Orebic, our destination for the ferry to Korcula, a funny balance of lilo carrying, sun-worshipping tourists, enthusiastic windsurfers and busy locals.   Anthony Boy camping was the last option after we had investigated all others but actually turned out to be the best spot, great views of Korcula across the bay, right by the sea and lots of space for everyone. A lesson to us not to be put off places by their name!

Korcula from Orebic

We were excited and apprehensive about returning to Lumbarda but we needn’t have been at all, Sanja at Mela Postrano camping, remembered us and welcomed us again to their sunny field, peppered with olive trees and the very occasional motorhome drifting through. One star camping just as we like it, a bit like wild camping but with toilets.

Midnight drinks by the van in Lumbarda

The next few days we became so relaxed and rejuvenated by the place and the weather, we actually managed to get up and run each morning. This enabled us to see more of the locality than we saw last time. The lighthouse looking out to Mljet island, the next bay along with a nice Botnia Targa 44 motor cruiser and of course the lovely beaches, quite special before anyone arrived.

In the evenings, a national holiday meant we were treated to several charming local events, that despite being tailored for the tourists, were clearly taken very seriously and enjoyed most by the local community.  Delivered with immense pride and organisation: traditional dancing, by what seemed like the whole town, on one evening, traditional music on another, the summer Friday fisherman’s market and live music at the Beach bar on Saturday.
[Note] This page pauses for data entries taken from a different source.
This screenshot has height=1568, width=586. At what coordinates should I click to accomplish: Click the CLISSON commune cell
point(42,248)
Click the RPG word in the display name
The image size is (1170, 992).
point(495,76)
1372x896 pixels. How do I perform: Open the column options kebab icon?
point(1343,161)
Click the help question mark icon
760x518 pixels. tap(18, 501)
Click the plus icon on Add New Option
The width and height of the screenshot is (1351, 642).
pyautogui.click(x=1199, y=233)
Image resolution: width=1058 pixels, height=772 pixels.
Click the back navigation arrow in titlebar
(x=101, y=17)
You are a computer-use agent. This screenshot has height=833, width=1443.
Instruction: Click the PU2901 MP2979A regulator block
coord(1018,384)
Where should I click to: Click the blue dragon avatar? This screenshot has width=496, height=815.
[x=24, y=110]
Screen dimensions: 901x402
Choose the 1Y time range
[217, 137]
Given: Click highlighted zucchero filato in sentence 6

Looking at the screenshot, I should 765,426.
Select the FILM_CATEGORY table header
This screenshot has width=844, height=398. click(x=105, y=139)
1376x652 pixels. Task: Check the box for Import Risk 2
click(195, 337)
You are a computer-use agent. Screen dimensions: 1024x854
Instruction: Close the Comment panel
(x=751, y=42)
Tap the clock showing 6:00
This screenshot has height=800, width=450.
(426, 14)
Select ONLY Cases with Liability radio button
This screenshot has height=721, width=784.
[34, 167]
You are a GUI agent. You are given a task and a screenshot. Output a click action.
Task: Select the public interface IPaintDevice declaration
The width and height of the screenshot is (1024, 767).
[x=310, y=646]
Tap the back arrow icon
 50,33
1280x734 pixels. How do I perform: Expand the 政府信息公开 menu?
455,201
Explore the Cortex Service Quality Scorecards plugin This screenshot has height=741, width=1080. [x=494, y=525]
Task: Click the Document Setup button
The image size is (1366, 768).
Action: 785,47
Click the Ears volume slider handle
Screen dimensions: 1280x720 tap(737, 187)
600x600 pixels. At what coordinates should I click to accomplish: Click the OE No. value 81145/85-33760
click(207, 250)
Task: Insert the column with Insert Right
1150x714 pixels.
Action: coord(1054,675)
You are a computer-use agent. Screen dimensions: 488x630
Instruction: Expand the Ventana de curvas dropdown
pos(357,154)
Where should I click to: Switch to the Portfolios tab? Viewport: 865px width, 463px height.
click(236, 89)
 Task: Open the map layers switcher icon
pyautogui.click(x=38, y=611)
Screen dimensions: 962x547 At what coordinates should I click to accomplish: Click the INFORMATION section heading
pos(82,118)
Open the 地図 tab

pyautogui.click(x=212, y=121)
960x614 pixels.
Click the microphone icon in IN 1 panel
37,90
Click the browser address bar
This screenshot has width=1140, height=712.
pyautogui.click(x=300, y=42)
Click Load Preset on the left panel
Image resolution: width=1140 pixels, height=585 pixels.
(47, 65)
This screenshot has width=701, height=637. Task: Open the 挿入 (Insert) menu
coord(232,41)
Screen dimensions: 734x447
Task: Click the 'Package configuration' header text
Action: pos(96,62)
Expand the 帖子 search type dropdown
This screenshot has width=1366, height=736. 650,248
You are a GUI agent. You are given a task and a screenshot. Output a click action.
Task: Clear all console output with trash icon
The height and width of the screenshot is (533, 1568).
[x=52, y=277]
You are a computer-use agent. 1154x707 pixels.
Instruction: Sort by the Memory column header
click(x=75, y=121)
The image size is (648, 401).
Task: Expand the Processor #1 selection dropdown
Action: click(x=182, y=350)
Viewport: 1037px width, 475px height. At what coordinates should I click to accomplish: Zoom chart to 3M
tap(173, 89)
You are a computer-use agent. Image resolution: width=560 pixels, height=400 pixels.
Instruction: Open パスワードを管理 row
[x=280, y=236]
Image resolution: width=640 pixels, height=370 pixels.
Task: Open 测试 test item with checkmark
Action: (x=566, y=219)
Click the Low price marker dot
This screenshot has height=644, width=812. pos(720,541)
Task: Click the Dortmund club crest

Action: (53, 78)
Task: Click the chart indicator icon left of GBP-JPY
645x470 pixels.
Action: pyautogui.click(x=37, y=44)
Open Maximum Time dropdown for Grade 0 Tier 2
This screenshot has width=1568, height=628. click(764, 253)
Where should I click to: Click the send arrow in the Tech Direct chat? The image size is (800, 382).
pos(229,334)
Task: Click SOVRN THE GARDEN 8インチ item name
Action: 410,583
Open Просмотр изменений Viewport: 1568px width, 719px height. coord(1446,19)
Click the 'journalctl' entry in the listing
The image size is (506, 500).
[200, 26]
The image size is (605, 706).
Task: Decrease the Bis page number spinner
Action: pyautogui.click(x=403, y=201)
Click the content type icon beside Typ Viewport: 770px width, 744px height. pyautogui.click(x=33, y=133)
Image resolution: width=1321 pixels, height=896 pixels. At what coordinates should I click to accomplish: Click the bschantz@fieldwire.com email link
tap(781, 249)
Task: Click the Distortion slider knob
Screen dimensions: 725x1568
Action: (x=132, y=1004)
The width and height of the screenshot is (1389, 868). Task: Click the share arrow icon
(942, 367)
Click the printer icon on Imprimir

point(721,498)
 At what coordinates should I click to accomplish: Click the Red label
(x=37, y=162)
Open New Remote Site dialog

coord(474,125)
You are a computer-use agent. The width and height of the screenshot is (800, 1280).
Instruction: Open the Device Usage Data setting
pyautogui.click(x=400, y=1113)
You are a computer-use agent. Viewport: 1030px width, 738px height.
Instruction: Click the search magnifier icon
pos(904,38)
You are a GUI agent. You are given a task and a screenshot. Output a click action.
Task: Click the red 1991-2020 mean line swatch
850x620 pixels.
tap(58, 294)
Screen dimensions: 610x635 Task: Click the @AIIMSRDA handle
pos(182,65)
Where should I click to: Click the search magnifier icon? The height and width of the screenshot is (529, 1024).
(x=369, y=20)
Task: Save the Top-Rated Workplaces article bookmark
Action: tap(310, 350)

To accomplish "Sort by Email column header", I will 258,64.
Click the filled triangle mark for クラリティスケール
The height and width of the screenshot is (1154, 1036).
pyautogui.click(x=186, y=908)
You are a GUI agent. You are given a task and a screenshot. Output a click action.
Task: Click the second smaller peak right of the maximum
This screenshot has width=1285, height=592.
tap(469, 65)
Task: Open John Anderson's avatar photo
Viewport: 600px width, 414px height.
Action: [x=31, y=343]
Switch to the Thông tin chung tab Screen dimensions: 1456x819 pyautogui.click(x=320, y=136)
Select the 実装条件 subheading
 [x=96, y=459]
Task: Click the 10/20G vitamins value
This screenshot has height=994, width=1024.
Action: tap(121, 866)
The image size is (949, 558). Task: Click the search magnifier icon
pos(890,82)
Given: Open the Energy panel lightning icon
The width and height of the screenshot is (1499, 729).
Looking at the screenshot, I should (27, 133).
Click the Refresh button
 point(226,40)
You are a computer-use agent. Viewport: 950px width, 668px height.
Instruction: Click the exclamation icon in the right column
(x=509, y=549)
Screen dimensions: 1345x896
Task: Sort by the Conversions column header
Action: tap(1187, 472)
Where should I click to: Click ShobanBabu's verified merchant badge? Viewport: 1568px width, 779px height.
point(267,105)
The local band played a contemporary mix of passionate Croatian songs and some we knew, our hearts and legs finally felt like dancing.

Traditional dancers at Lumbarda

In the heart of Lumbarda is a an expanse of vineyards that produce a wonderful white wine called Grk. It’s served everywhere in Lumbarda and nowhere else, seemingly extremely restricted to the locality (the restaurants in Korcula just 4 miles away cannot sell it and none of the supermarkets sold it).  For me it is a little like Chenin Blanc, vanilla, rosemary and a little hint of oak, it really is very special. We drank it with a Lumbarda pizza with goats cheese and anchovies, all an unlikely but amazing combination and another lunchtime in a winery looking out across the vineyards to the sea and mainland mountains beyond, we enjoyed it with Prsut (Dalmatian smoked ham) and Dalmatian smoked goats cheese.

Beautiful sunset at Lumbarda

Lumbarda will always be one of our places, the clear blue water, the variety of vistas to absorb you, the food and wine, the people and the easiness of being there. I’m sure we will break our rule again.